The latest chapter in the ongoing saga that is Warrior Sports v Dickinson Wright was written this week, as the Court of Appeals sent the case back down to the Eastern District of Michigan. As if the legal issues in this case weren’t fascinating enough, the entire circumstance is worth reporting as it takes its place as Exhibit A for why parties strive to litigate in places like East Texas. In most parts of the United States, it’s common knowledge that federal judges hate patent cases. The hatred stems from the complexity and litigiousness of the parties, which itself stems from the high stakes usually in play. When tens, and sometimes hundreds of millions are on the line, every disagreement over a protective order or discovery request becomes a major injustice in the mind of the aggrieved party, and matters that would, in other cases, just be resolved through compromise are instead submitted to the court for a decision. You don’t have to be a federal judge to understand this frustration, just spend some time arbitrating ownership of toys amongst single digit-aged siblings … Even my friend Jackie Hutter recently noted that her victory on a venue transfer motion may have been motivated by the judge’s desire to “clear his docket of a pain in the rear-end false marking case.”

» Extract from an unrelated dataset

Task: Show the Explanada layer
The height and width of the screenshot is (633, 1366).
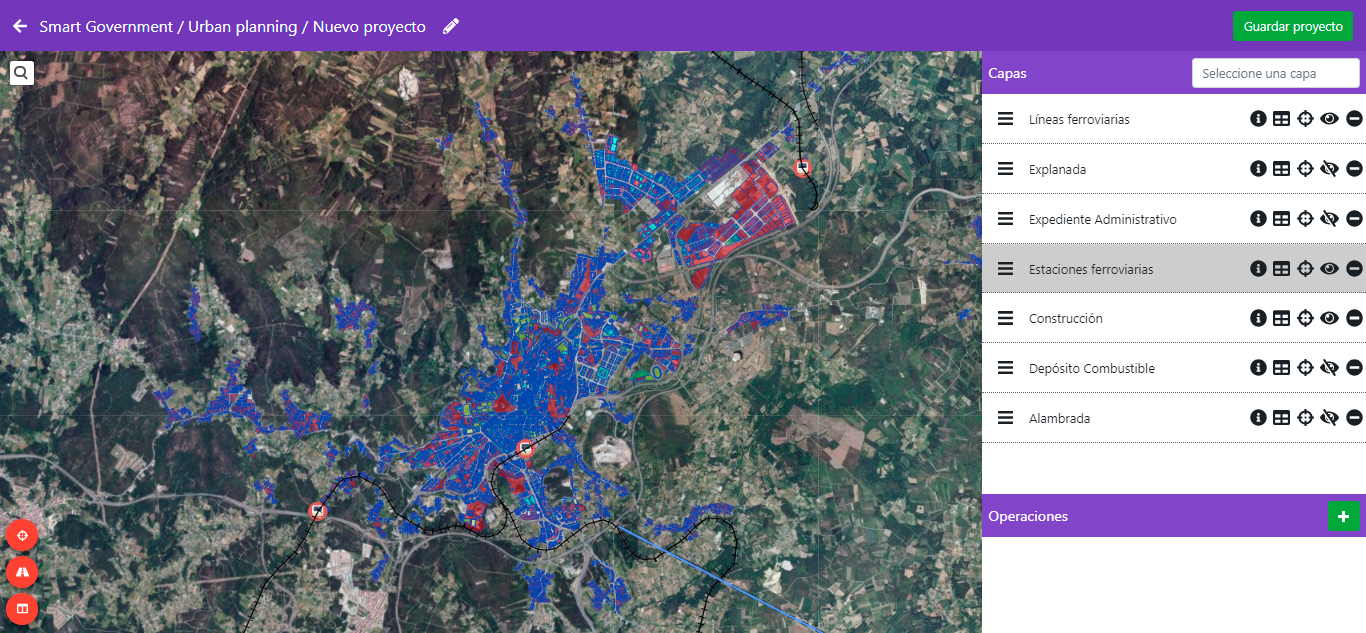Action: pos(1329,169)
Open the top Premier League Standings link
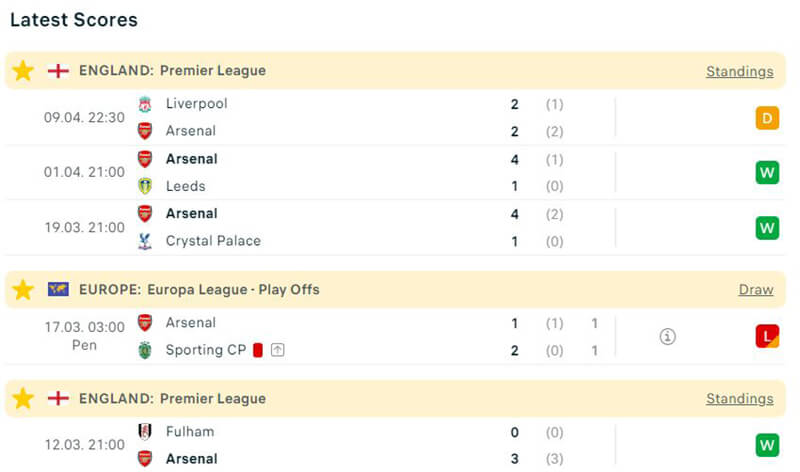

So, yes, patent cases (of all kinds) are generally disliked to the point that judges (generally speaking) tend to look for any reason to get one off their docket. What does this have to do with Warrior? Well, to understand that, you need a little background on the case.

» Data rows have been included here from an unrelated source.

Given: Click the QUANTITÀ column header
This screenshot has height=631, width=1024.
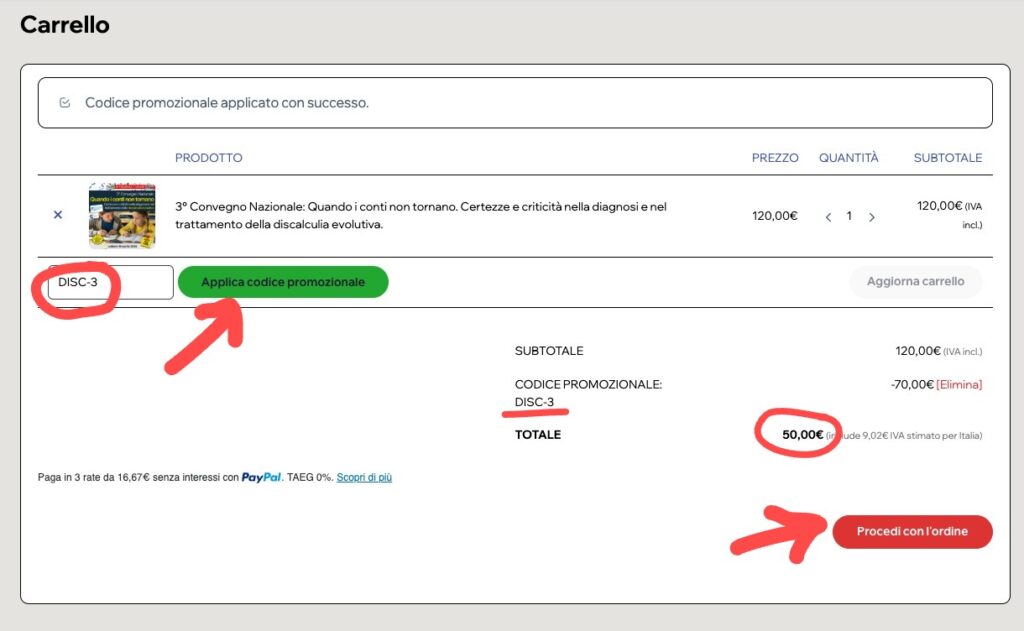Looking at the screenshot, I should coord(848,158).
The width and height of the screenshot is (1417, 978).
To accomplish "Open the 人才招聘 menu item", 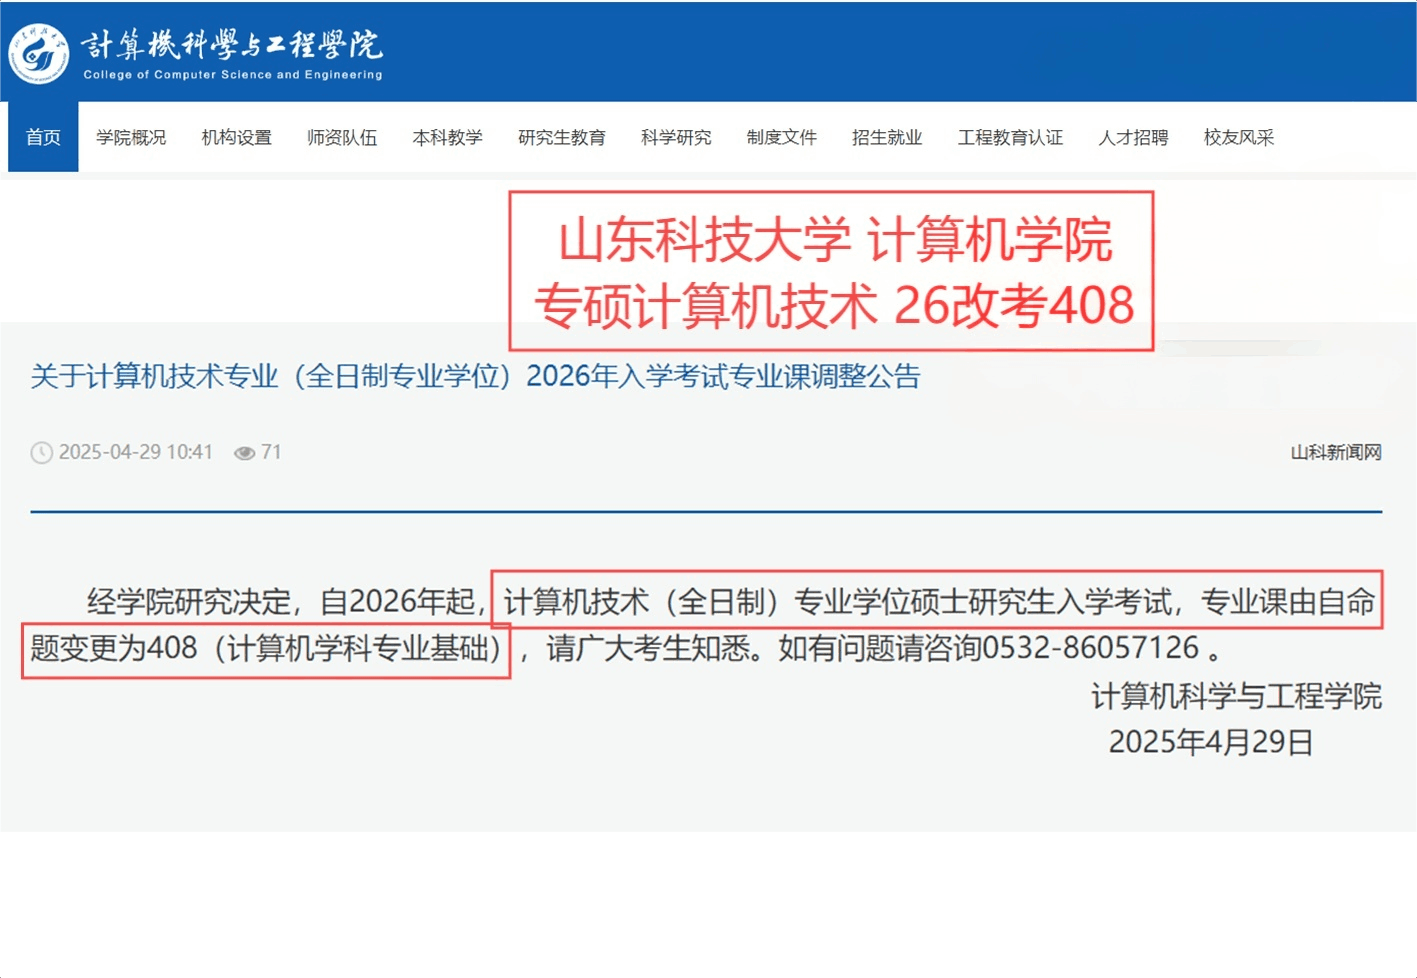I will point(1133,137).
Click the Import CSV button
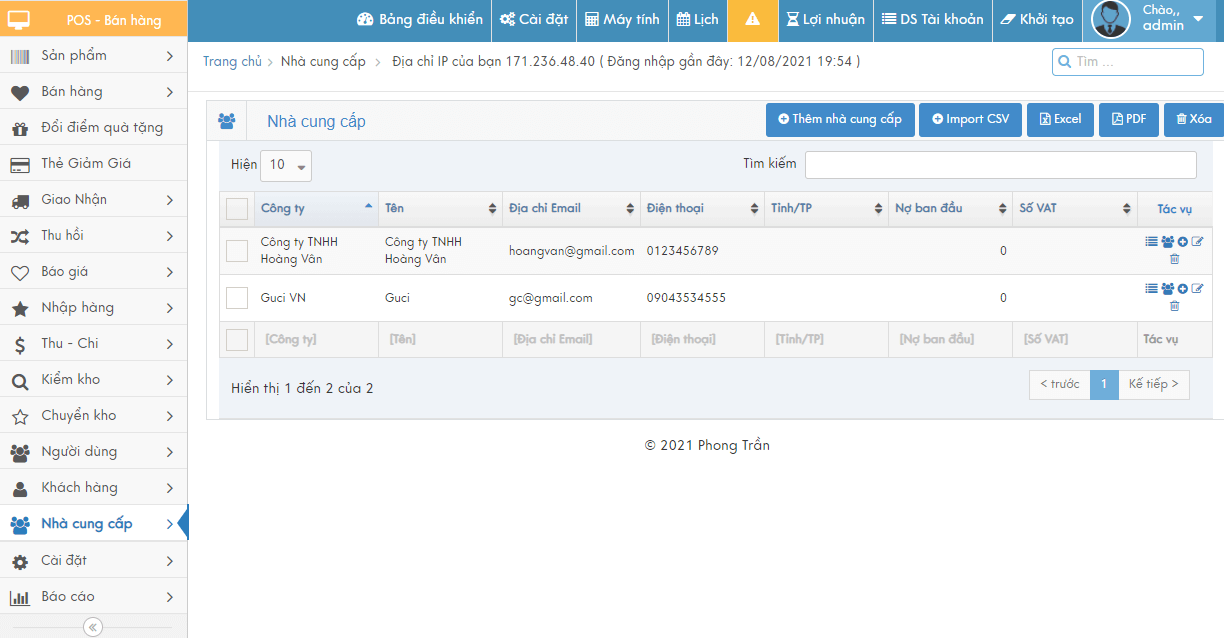The height and width of the screenshot is (638, 1224). tap(970, 119)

Warrior Sports is a company that makes lacrosse and hockey equipment. Many of their products were “protected” by a number of patents (as the saying goes), including an apparently very valuable patent covering a lacrosse head. (US Patent RE38,216). So valuable, in fact, that Warrior ended up entangled in patent litigation with competitor STX over alleged infringement of the ‘216 Patent. If you’re really interested in the details, you can find more in the various articles and the court’s decision, but suffice it to say that at some point during that litigation, it was discovered that the required maintenance fees had gone unpaid, meaning the patent rights terminated as a matter of law.
Father and Son duo John A. and John S. Artz represented Warrior during the STX litigation, at their original firm (Artz & Artz PC), and later with Detroit-based Dickinson Wright. The Artz’s were able to restore Warrior’s patent rights by successfully petitioning the patent office to excuse the delay and supplying the maintenance fee. The Artz’s were also accused of mis-characterizing a prior art reference during prosecution of the ‘216 Patent which, if done with deceptive intent, would make the patent unenforceable due to inequitable conduct.
Ultimately, Warrior settled with STX for $275,000–a fraction of the millions they were likely expecting at trial. Warrior then sued the Artz’s and Dickinson Wright for legal malpractice in Michigan state court, but the parties agreed to having the case re-filed in the downtown Detroit federal courthouse in the Eastern District of Michigan. If you’re wondering how Warrior could bring a viable claim for malpractice against its former attorneys when it accepted a settlement in the underlying litigation, you might be a lawyer–and you might not have heard about a doctrine known as impaired settlement value. More on that later. I promised a tie in to East Texas litigation, and I’m about to pay off.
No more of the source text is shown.